Phil Kay (born 1969) is a Scottish stand-up comedian.

==Biography==

===Education===
Kay was educated at Craigclowan Preparatory School in Perth, Scotland, and at nearby Glenalmond College.

===Early career===
Kay became known to the public when he won the newcomer's competition, 'So You Think You're Funny', at the Edinburgh Festival Fringe in 1989. He then went on to be nominated for the prestigious Perrier Award in 1993. He won the award for Best Stand-Up at the British Comedy Awards in 1994.

Kay continued to work worldwide as a live stand-up, most notably on regular and very successful tours of the Adelaide Festival and Melbourne International Comedy Festival in Australia.

===Later career===
Phil has also gone on to other adventures such as selling books in Halifax, Nova Scotia.

Since 2011, he has performed sold-out runs at Edinburgh Fringe Festival in various venues on Bob Slayer's Heroes of Fringe. The Hive (2011, 2012), Bob's Bookshop (2013, 2014), The BlundaBus (Since 2015), and The Magical SpiegelYurt (since 2017).

He is a regular at summer festivals including Kelburn Garden Party at Kelburn Castle, Nozstock: The Hidden Valley, Vogrie Pogrie, Shambala Festival, Machynlleth Comedy Festival, Brighton Fringe and Glastonbury festival. Most of Kay's appearances have since been at provincial arts venues.

In 2022, he published a series of books with Go Faster Stripe.

==Television work==
Kay hosted his own stand-up comedy series on Channel 4 in the UK called Phil Kay Feels..., recorded in front of a live audience in 1997. His other works on television have included Next Stop, Phil Kay (also on Channel 4), Edinburgh Nights (BBC1) and Festival of Fun (Channel 5). In conjunction with filmmaker Archie Lauchlan, he also released That Phil Kay Video onto the retail market in 2000. This unique collection of Kay's live standup gigs was re-released in 2014 via Video On Demand).

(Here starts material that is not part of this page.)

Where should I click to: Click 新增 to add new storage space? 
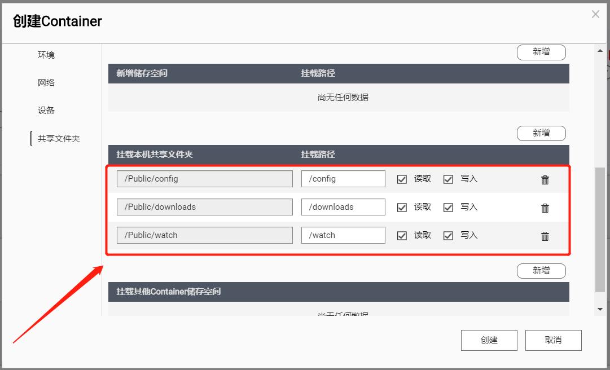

Off camera, Kay was involved with writing credits including Jonathan Ross's Saturday Show, Channel 4's Viva Cabaret, The Smell of Reeves and Mortimer, Sean's Show, Harry Hill's Pilot Show.

As a panellist, Kay appeared on the BBC television show QI. and on Nevermind the Buzzcocks. 19 November 2009, he appeared as the stand-up act on the BBC Three television show Russell Howard's Good News.